Kids' contributions make them taller, shorter than supposed

Apr 9 2013 - 3:51pm



There is so much talk about how Americans no longer believe their children will be "better off" than they are. What a terrible index that is anyway. I don't care if my children are better off than I was (although they are). I was well enough off--in riches they needed to aspire no higher (although they did.)

The real question should be whether or not our children will make significant contributions to society. Everyone of my children (even the gremlins on the right wing of the plane) have already made better contributions than I have and I believe the same will be true of their children.

I don't want my children and grandchildren in poverty. But I don't want them flailing around in undeserved riches. I want a family that remains firmly middle class. India has it entirely wrong. It is the stinking rich who are the untouchables----they cannot be touched with the feeling of others' infirmities. Some of my children might be in danger of getting too rich and I pray that doesn't happen.
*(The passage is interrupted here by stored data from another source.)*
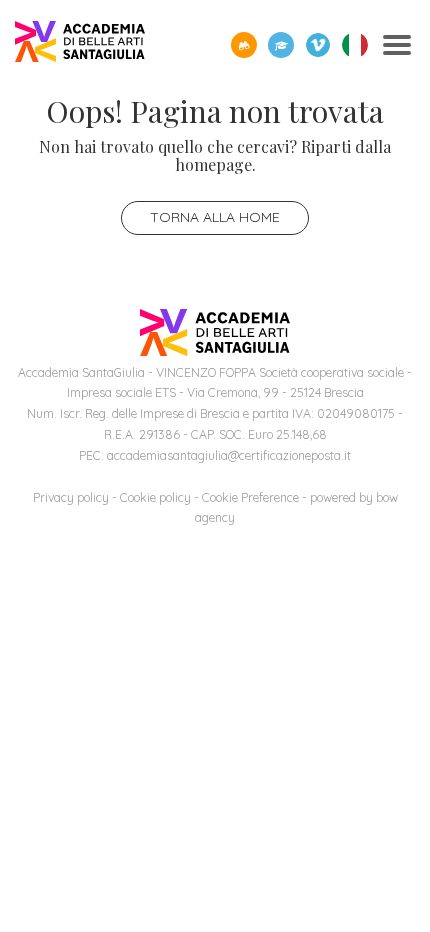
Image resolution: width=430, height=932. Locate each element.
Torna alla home (215, 217)
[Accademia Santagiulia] (80, 45)
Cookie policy (155, 497)
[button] (244, 45)
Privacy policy (71, 497)
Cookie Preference (250, 497)
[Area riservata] (281, 45)
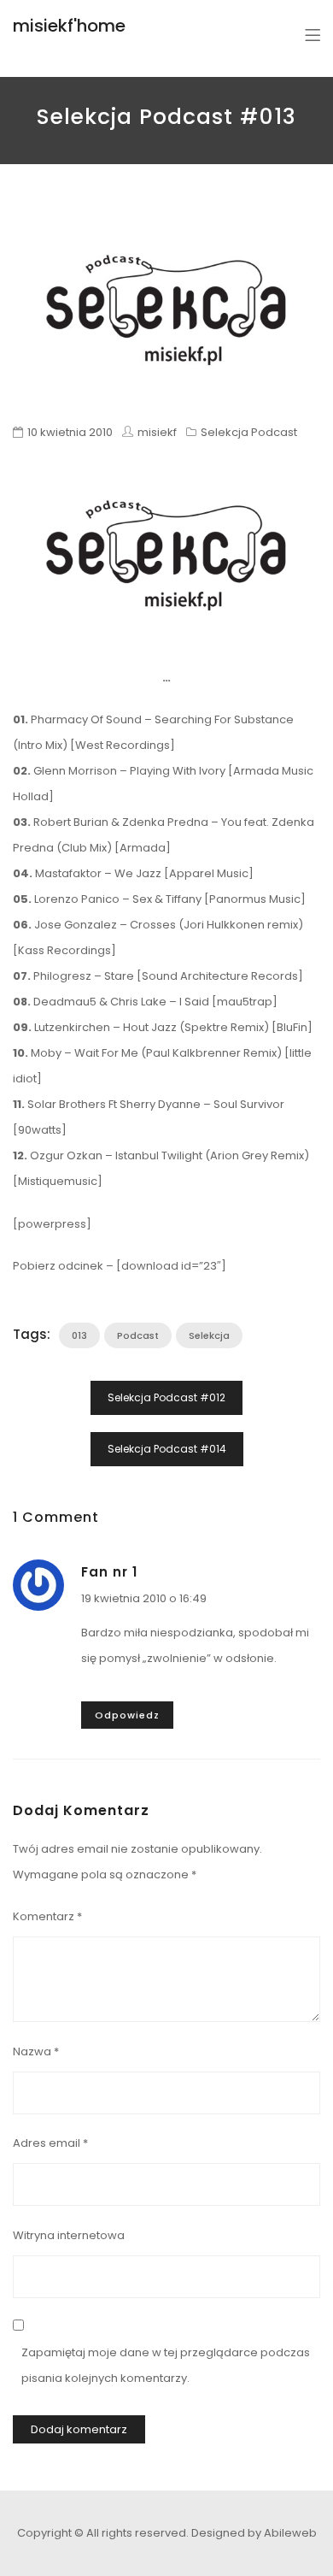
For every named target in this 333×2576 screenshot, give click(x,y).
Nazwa (36, 2051)
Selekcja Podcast (249, 432)
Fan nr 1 (109, 1572)
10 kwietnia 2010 (70, 432)
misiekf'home (69, 26)
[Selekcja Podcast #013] (166, 309)
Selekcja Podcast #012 (166, 1397)
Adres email (50, 2143)
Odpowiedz (127, 1715)
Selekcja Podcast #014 (167, 1448)
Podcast (138, 1335)
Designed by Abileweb (254, 2533)
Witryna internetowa (69, 2235)
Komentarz (47, 1916)
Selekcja (209, 1335)
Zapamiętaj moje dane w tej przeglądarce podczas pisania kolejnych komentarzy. (165, 2365)
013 (79, 1335)
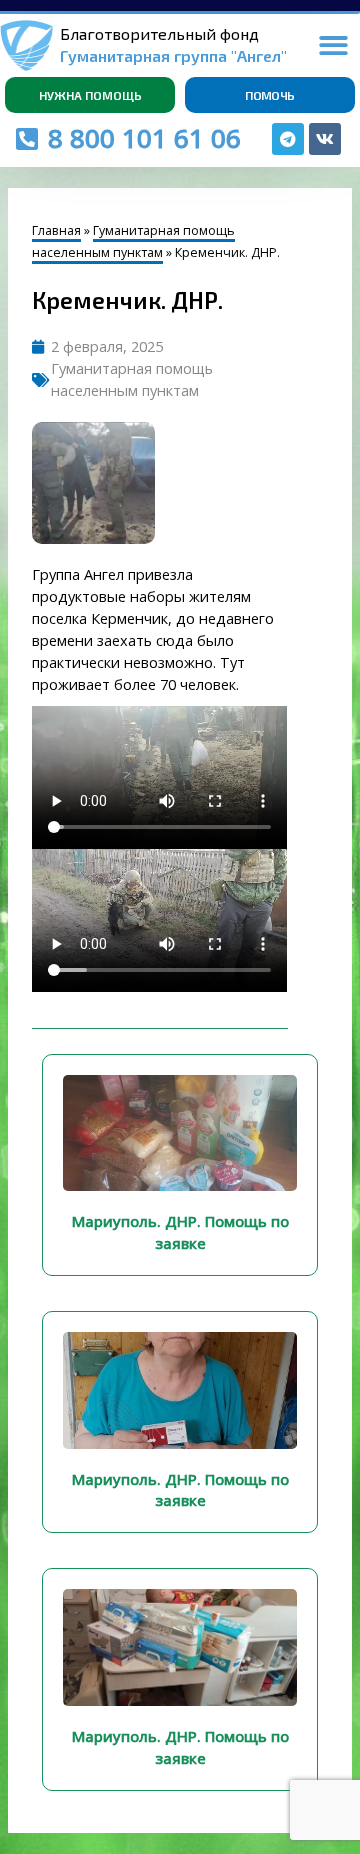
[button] (333, 45)
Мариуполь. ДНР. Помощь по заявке (180, 1232)
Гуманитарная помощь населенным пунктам (133, 241)
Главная (56, 230)
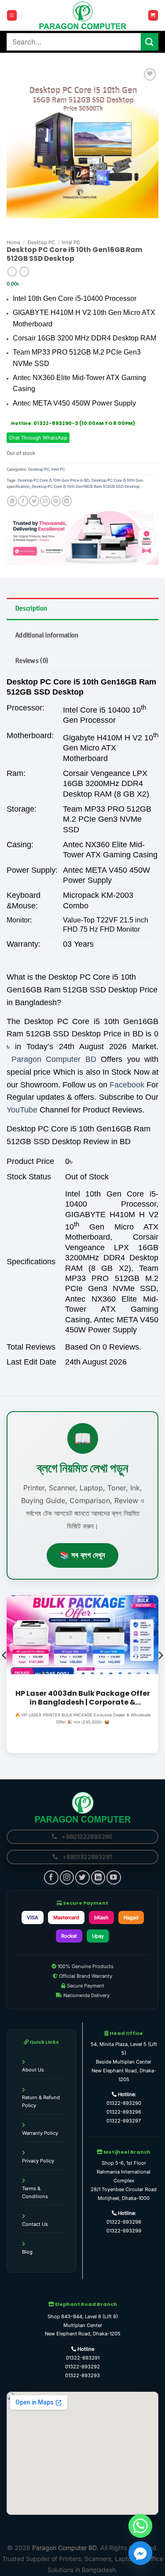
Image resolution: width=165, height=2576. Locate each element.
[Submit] (149, 41)
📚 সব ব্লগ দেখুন (82, 1555)
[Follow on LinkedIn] (98, 1877)
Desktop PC (41, 242)
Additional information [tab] (47, 635)
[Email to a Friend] (45, 501)
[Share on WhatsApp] (12, 501)
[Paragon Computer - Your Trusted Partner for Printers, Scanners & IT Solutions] (83, 15)
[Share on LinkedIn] (67, 501)
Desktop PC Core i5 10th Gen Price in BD (53, 480)
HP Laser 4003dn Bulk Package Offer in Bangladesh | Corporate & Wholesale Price (82, 1698)
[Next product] (12, 272)
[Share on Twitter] (34, 501)
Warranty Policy (40, 2133)
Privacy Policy (38, 2161)
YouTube (22, 1109)
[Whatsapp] (140, 2526)
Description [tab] (31, 608)
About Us (33, 2070)
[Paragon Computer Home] (82, 1807)
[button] (12, 15)
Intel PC (71, 242)
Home (13, 242)
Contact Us (35, 2224)
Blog (27, 2252)
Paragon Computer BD (53, 1059)
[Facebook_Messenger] (140, 2553)
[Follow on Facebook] (51, 1877)
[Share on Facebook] (23, 501)
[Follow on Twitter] (82, 1877)
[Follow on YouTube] (113, 1877)
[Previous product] (24, 272)
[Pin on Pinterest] (56, 501)
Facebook (127, 1084)
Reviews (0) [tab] (31, 660)
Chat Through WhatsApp (38, 438)
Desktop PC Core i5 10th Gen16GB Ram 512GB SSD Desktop (85, 486)
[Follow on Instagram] (67, 1877)
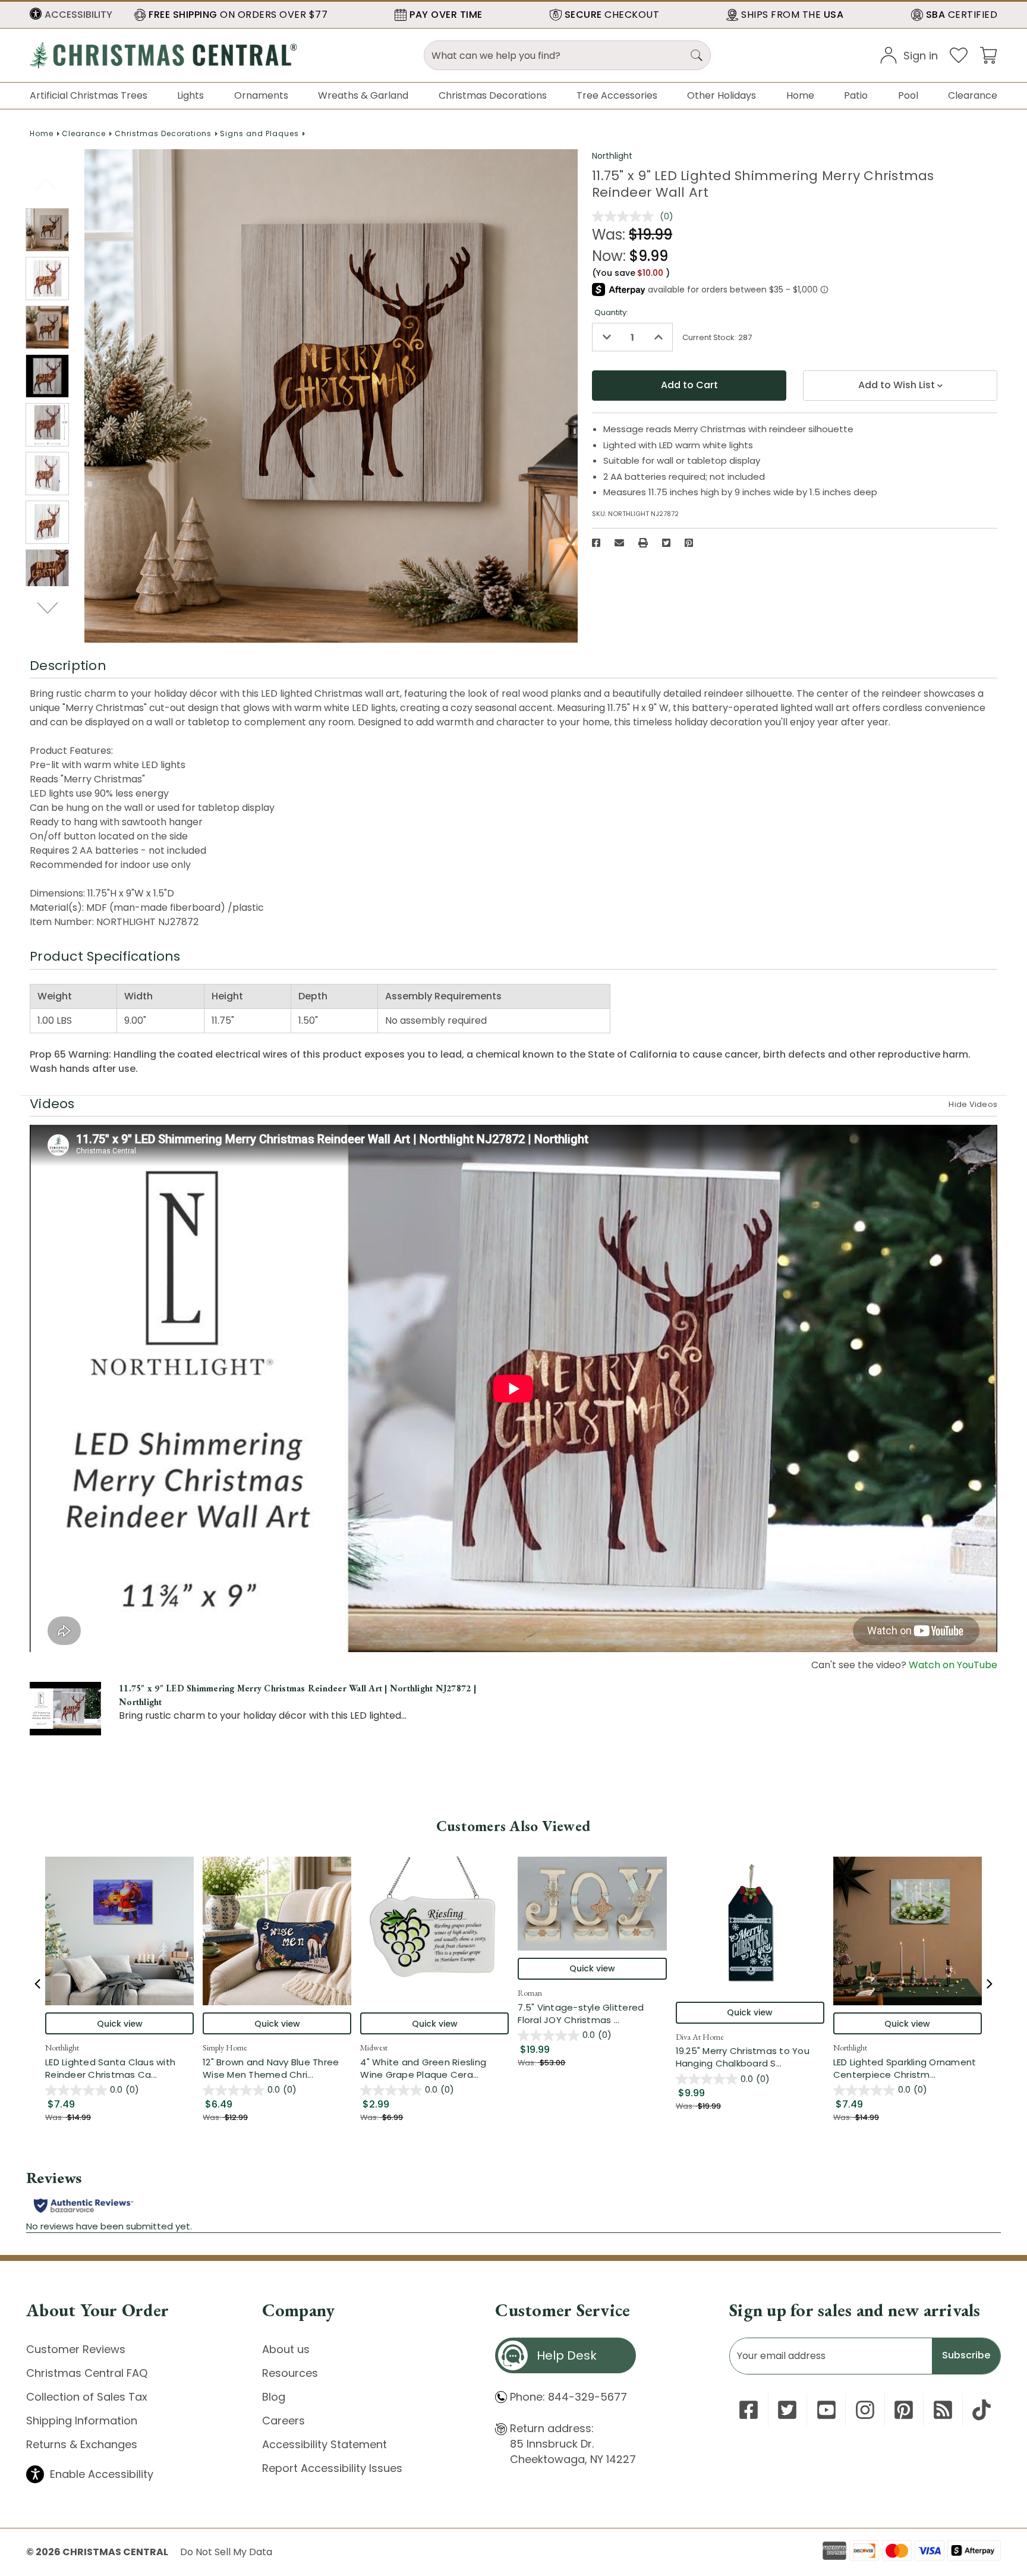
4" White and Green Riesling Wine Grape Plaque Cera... (434, 2068)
No one in this world gets more without someone getting less. If my grandchildren are "better off," then someone else's grandchildren are dropping into poverty. There comes a time when you've given your children enough and it's time to start caring about children who are not your own.

I'm going to boast a bit and repent later. My oldest son and his wife, after having five children themselves, and losing one right after birth, adopted a crack baby who will always be afflicted by his birth mother's addiction. They have the task of making a loving home for a son who is black and legitimately damaged by circumstances he did not create; they've faced all the challenges and are so involved in the struggle that they don't see the long, drawn out magnificence of what they are doing.

We need to stand our children up against the wall of common good before taking measure of them, because lately we've been getting it all wrong. Some of our children are taller and some are shorter than we suppose.